New York (AFP) - Once the golden hope of the 2016 Republican ticket for the White House but now the butt of frontrunner Donald Trump's mockery, Jeb Bush has called on his mother to help him win.

The 90-year-old former first lady, whose husband and eldest son have already served as US president, famously advised her second son Jeb against running for the White House.

But it seems she has changed her mind.

"Jeb has been a very good father, a wonderful son, a hard worker -- his heart is big," she says, elegantly coiffed and turned out in blouse and pearls for the 34-second video released by his campaign on Friday.

"When push comes to shove people are going to realize Jeb has real solutions, rather than talking about how popular they are, or how great they are.

"He's doing it because he sees a huge need and it's not being filled by anybody. Of all the people running, he seems to be the one who could solve the problems. I think he'll be a great president," she adds.

The 62-year-old former Florida governor raised vast sums of money but struggled to retain voter interest in a campaign dominated by the brash, insult-dishing billionaire and TV celebrity Trump.

To ram the message home, Bush's campaign also released a copy of a hand-written letter by the former first lady in which he explains her change of heart.
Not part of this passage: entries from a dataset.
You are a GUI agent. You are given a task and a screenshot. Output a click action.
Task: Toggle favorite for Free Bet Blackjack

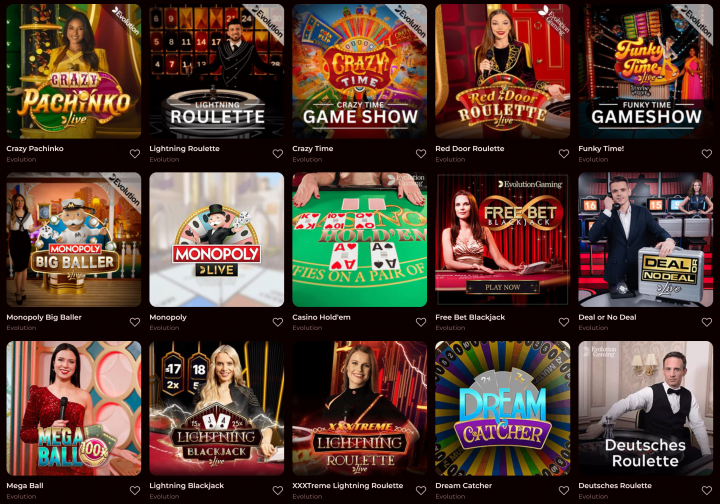point(564,322)
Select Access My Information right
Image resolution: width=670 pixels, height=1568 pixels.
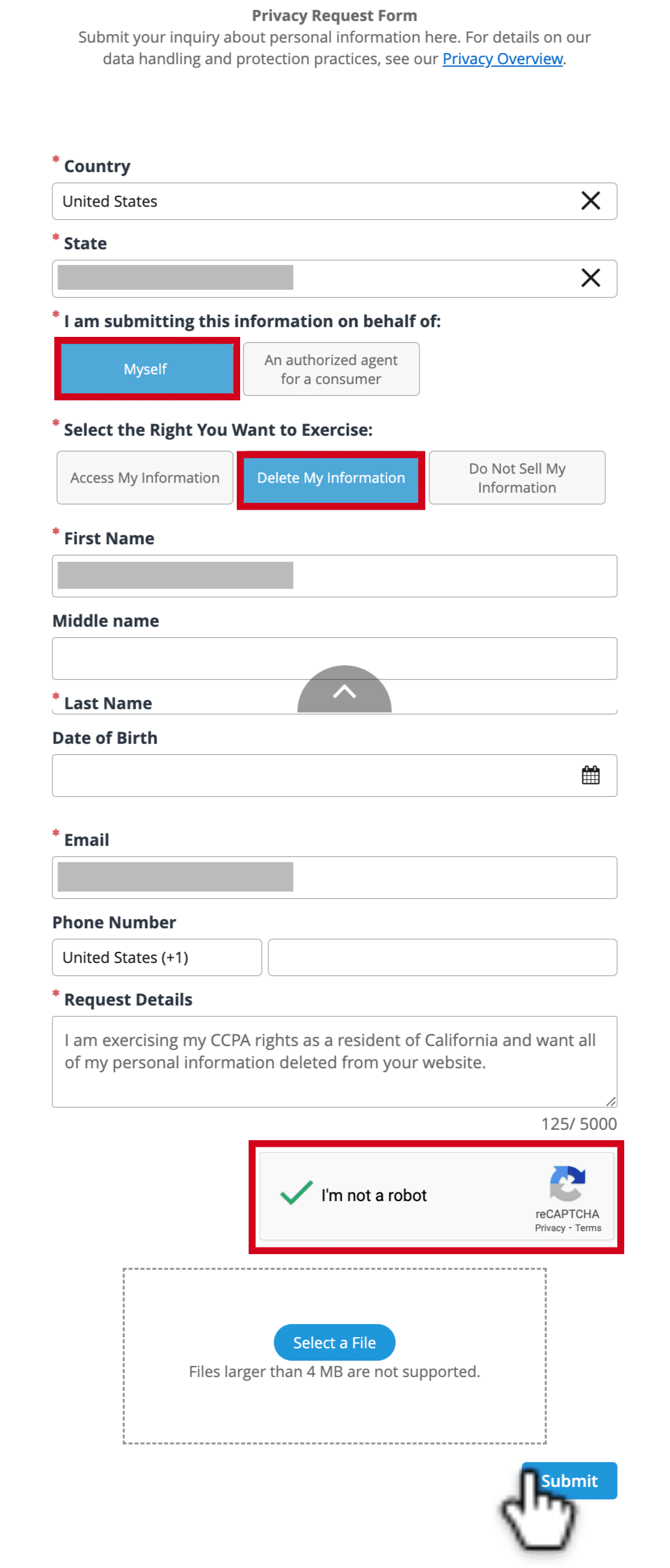coord(145,478)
"People ask me if I wanted Jeb to run. The answer was no as the sacrifice for his family was huge. I changed my mind as it became clear that he is needed. I admit to being prejudiced as I am his mother," says the letter.

Barbara made headlines in April 2013 by announcing in an interview that she did not want to see Jeb follow his father and older brother into the White House.

"There are other people out there that are very qualified and we've had enough Bushes," she said on NBC television.

The latest Quinnipiac University poll for Iowa, which casts the first votes in the election process on February 1, put Bush in a tie for sixth place with three percent of likely Republican caucus-goers. Trump led the way with 31 percent.